Les fortes pluies subies par la Somme et la hausse du niveau piézométrique de la nappe ont entrainées une augmentation des débits des rivières pérennes ainsi que l´apparition de cours d’eau temporaires dans des vallons d’ordinaires secs.
Les crues de ce type ont une capacité d’évacuation très lente ce qui a pour conséquence d’aggraver les dégâts. La décrue est ralentie du fait de la saturation de tous les champs d’expansion de crues et de la conjonction des grandes marées qui a indiscutablement constitué un facteur aggravant : les débits restent élevés, quelles que soient l’intensité et l’importance des pluies tant que les nappes n’ont pas significativement baissé.
Des facteurs d’origine anthropique aggravent la crise.
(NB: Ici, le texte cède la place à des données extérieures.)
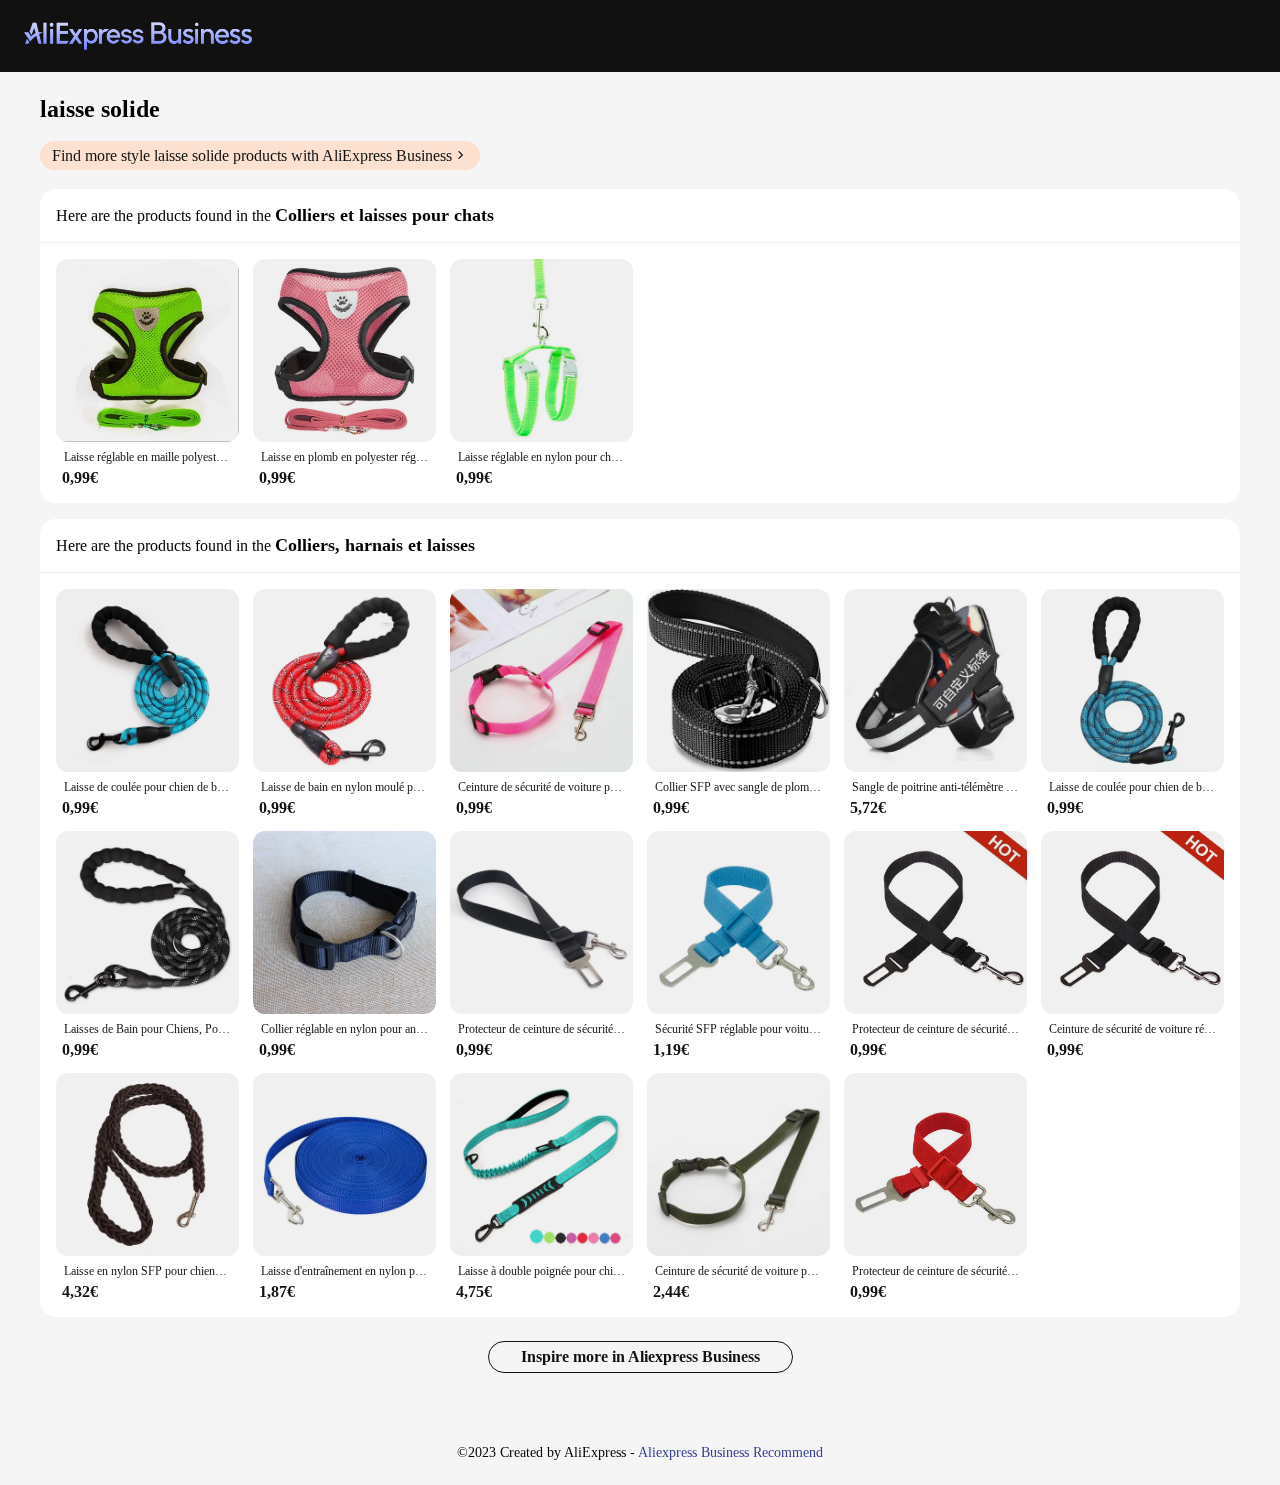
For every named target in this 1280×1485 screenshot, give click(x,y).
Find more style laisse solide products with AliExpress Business (252, 155)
En l’absence de système d’annonce des crues, aucun élément précis n´est fourni aux communes et populations concernées lors de la longue montée de la crue. La lenteur du phénomène permet néanmoins de mettre les populations en sécurité et dans de bonnes conditions.
Il faut reconnaître que ce phénomène des crues de nappe est exceptionnel. Selon le BRGM, les inondations des affluents de l´Oise et de l´Aisne en 1995-1996 avaient des causes comparables mais la montée brutale de la nappe n´avait pas été aussi forte.
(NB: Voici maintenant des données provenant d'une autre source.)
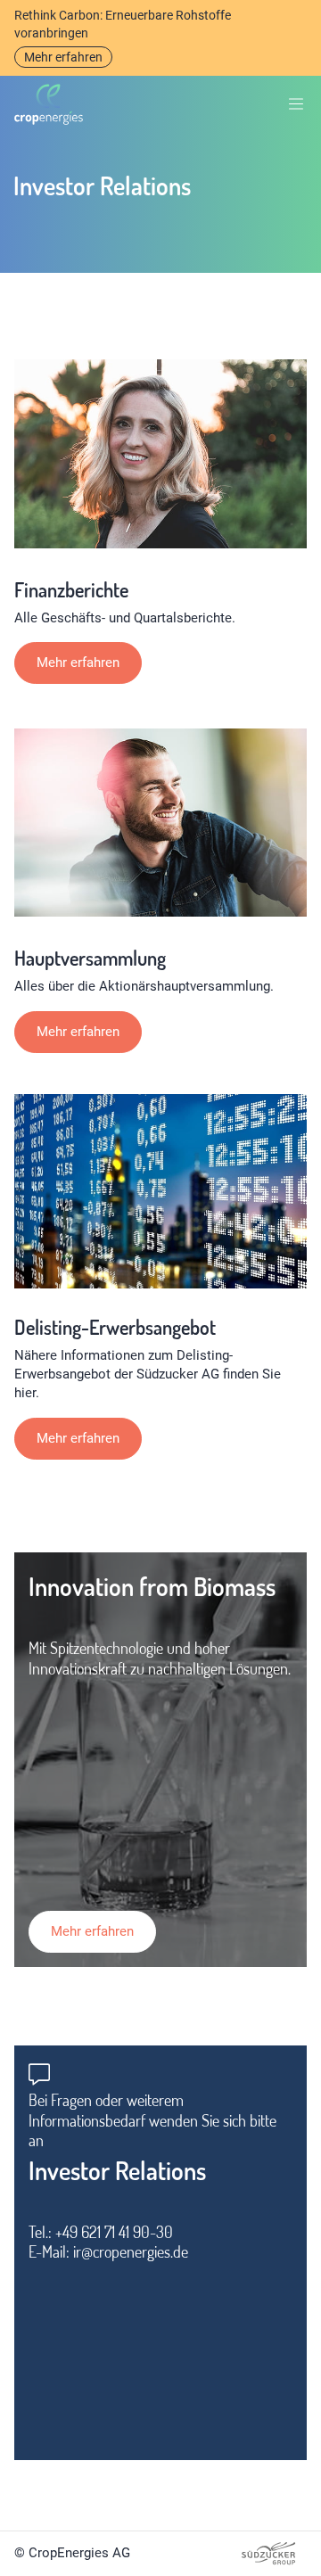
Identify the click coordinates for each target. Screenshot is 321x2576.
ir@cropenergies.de (130, 2251)
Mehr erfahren (63, 57)
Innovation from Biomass (152, 1586)
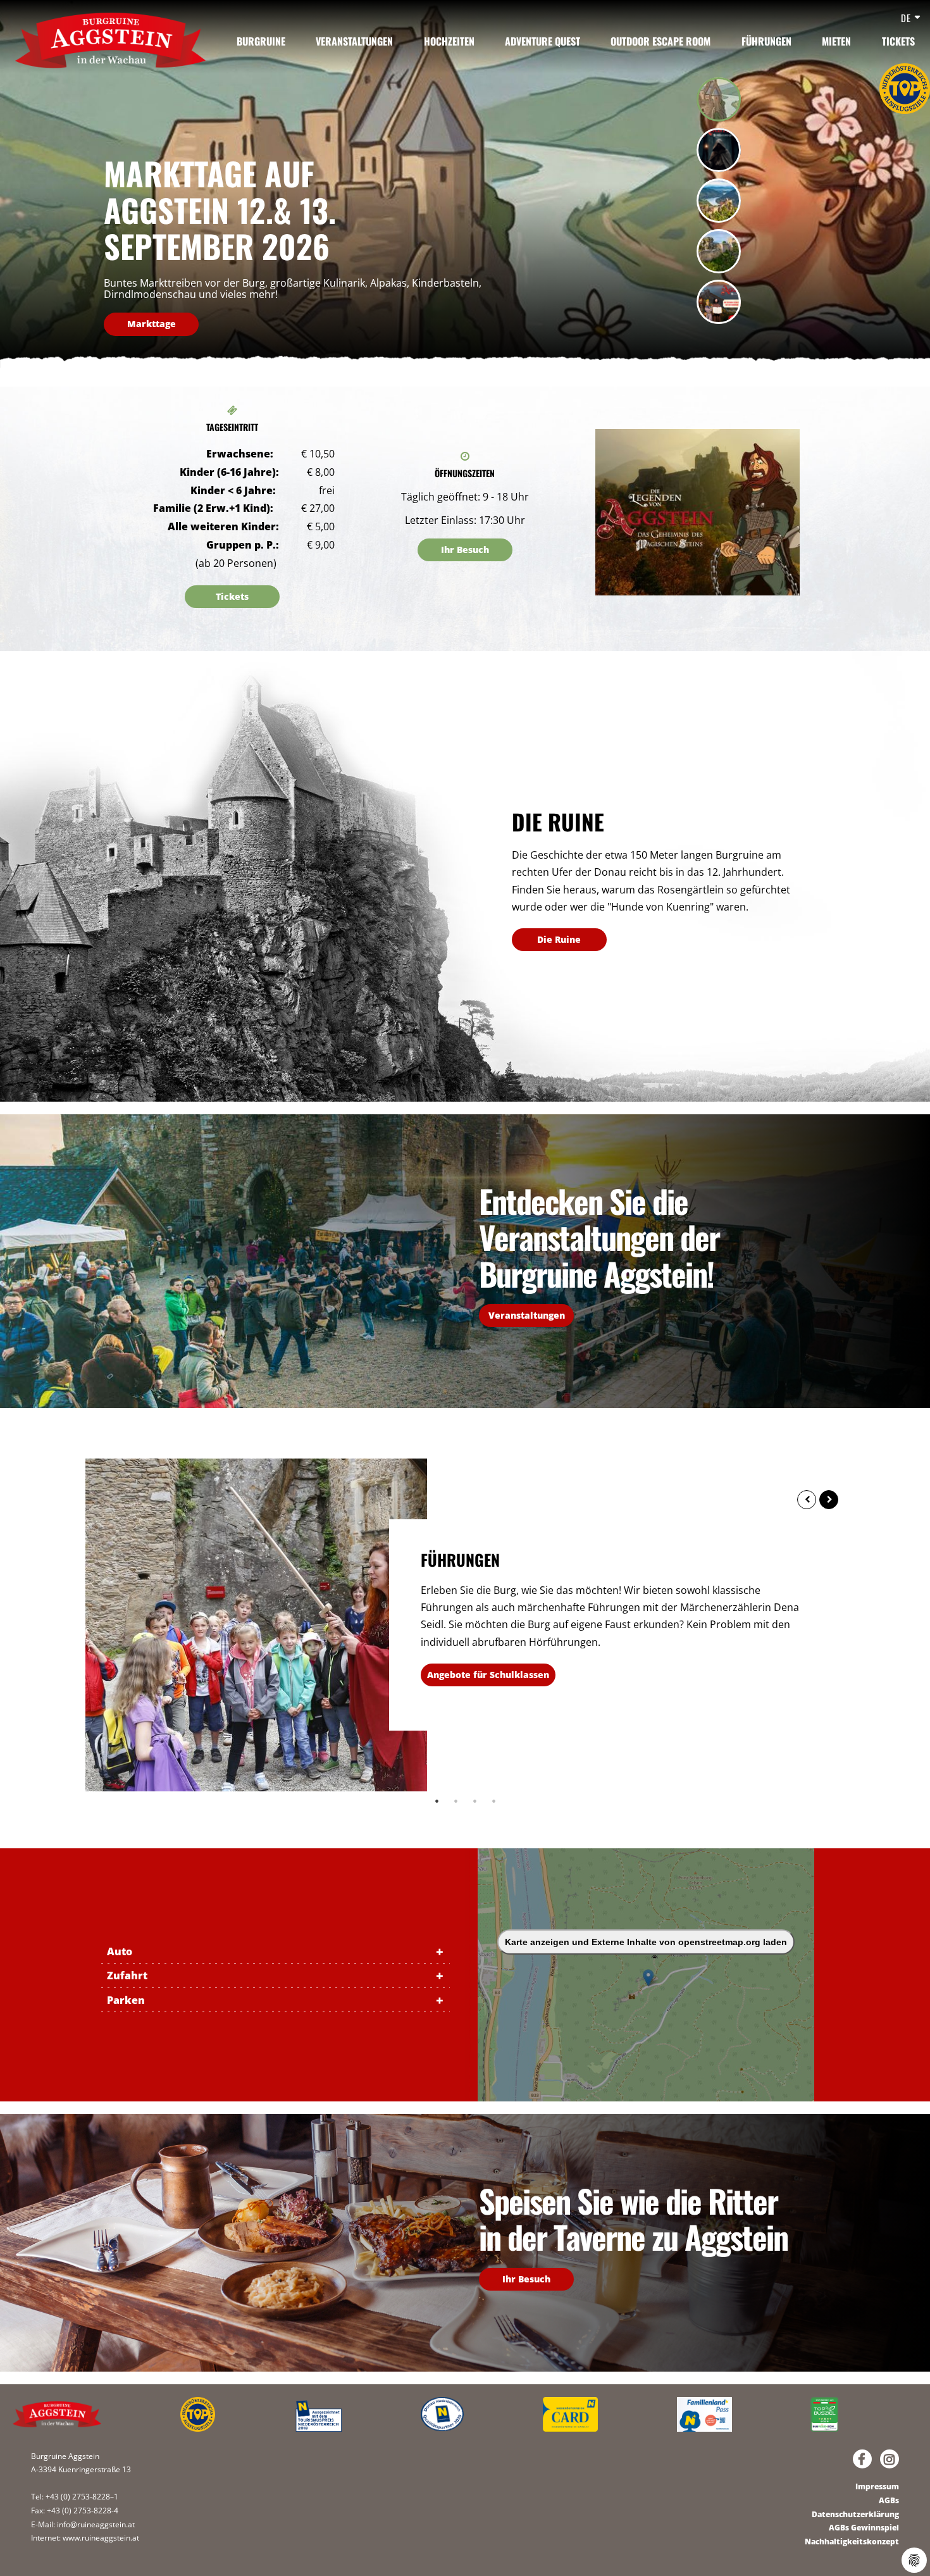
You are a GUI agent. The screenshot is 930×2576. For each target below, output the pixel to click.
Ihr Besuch (465, 550)
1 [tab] (436, 1801)
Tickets (898, 41)
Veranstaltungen (354, 41)
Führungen (766, 41)
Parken (126, 2000)
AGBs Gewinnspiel (864, 2527)
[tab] (719, 99)
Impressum (877, 2486)
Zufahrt (127, 1975)
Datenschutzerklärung (855, 2514)
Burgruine (261, 41)
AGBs (889, 2500)
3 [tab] (474, 1801)
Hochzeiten (449, 41)
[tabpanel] (465, 184)
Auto (119, 1951)
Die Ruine (559, 939)
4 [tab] (493, 1801)
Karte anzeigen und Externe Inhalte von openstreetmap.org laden (646, 1942)
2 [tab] (455, 1801)
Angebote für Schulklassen (488, 1675)
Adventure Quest (542, 41)
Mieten (836, 41)
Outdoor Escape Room (660, 41)
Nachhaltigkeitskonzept (852, 2541)
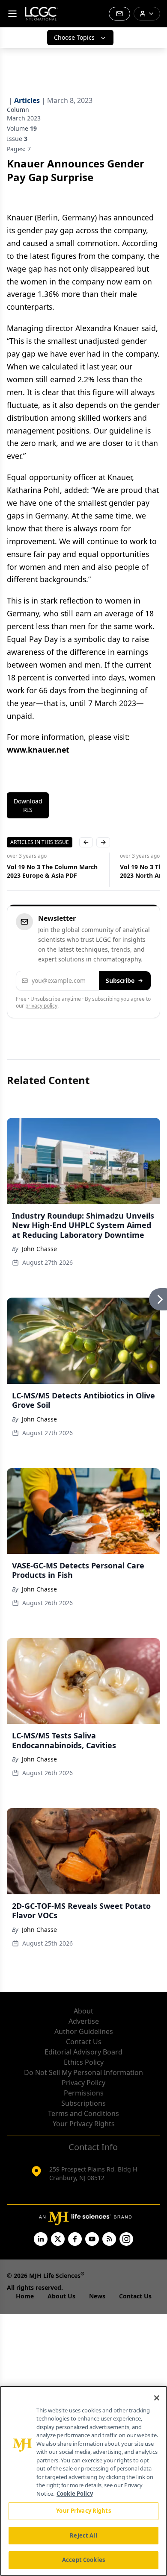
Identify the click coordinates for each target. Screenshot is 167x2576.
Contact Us (83, 2041)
Le BRGM attire enfin notre attention sur des idées reçues à réviser : il ne semble pas que les inondations soient plus importantes aujourd’hui que lors des siècles passés - d’autre part, un réchauffement climatique ne serait pas obligatoirement synonyme d’augmentation du phénomène de crues : elles étaient plus nombreuses et plus importantes au 15 ème siècle lors du « Petit Age Glaciaire ». Le lien n’est donc pas évident entre crue et chaleur.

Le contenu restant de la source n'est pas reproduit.